そのことでアンマはあるお話を思い出します。あるとき王子がお城の庭で、友人達とかくれんぼをしていました。王子はこの遊びにすっかりと楽しく夢中になっていました。他のことは何もかも忘れて、友達を熱心に探していました。どんなに探しても、王子は一人も見つけることができませんでした。子供たちの遊びを見ていた一人の召使いが、王子に尋ねました。「友達を見つけるのに、どうしてそんなに苦労なさっているのですか?王子様が出てくるように命令をすれば、みんな隠れたところから出てくるではないですか?」。それを聞いて王子はその召使いを気の毒な眼差しを見せて言いました。「そんなことをしたら、遊びが楽しくなくなってしまうではないか?」

すべての人間と変わらず、マハートマ達の人生にも喜びや悲しみ、困難や限界を私達は見ることができます。彼らはそのように振る舞って、それで他の人達がそばに近寄って心の通った関係を作れるようにしているのです。本当は、アダルマ(不正義)を打ち負かすことがアヴァターラの第一の目的なのではありません。彼らの一番の目的は、人類のハートの中に神への信仰を育むことなのです。彼らは、人を夢中にさせるようなリーラ(戯れ)を通して人を引きつけるのです。

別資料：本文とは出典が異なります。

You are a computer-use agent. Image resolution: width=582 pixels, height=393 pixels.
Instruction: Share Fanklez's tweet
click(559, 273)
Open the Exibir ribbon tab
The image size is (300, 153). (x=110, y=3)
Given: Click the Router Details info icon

子供の頃から、私達の人生は人間関係の上に築かれてきました。私達の最初の人間関係は、自分の母親とです。それから、自分の父親とです。そして、自分の兄弟姉妹、友人、職場の同僚、知人達と。ですから、私達はそんな人間関係をつくる傾向をもっているから、私達にとって神と関係を築いて神を崇拝することは自然なことです。それをシュリー・ラーマやシュリー・クリシュナが人類のハートの中にそれぞれの場所を獲得したやり方です。彼らを通して、信仰の文化がこの世界に育ったのです。

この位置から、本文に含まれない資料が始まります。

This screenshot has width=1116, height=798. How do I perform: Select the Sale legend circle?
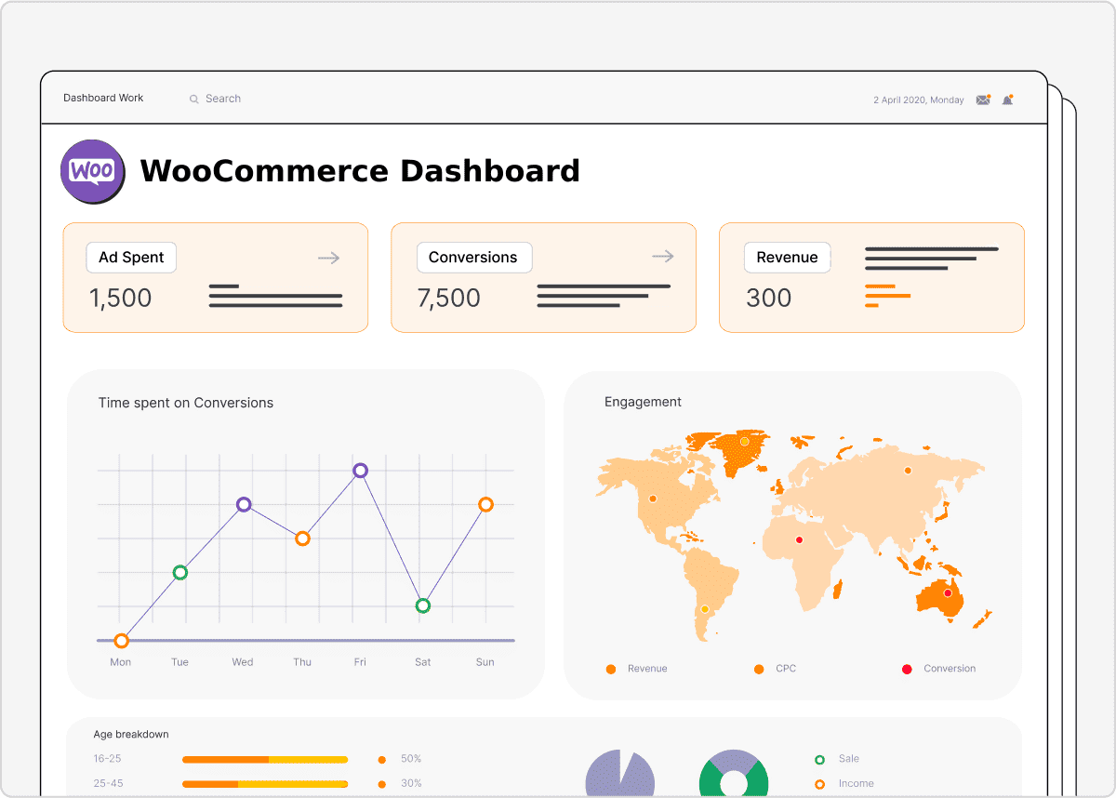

シュリー・ラーマが自分の人生に起きる様々な状況に、どのように自ら進んで向き合ったか、私達が学ぶべき教訓がそこにあります。個人が自分の両親に、兄弟姉妹に、友人にどのように接するべきか? リーダーが自分に従う者達にどのように振る舞うべきか? モラル上の試練に際してどのように踏みこたえるのか? これらすべては、シュリー・ラーマの生涯から学ぶことができます。シュリー・ラーマは、自分が王冠を嗣ぐことが決まったと知っても大喜びはしませんでした。同じように、王座を失ったときにも、絶望に陥ることもありませんでした。それだけでなく、自分が追放される原因となった父王王妃のカイケーイに対してはただ愛と尊敬しか持ちませんでした。かくして、シュリー・ラーマはダルマ(正義)と価値観の、私達が人生で見習うべきすばらしいロールモデルなのです。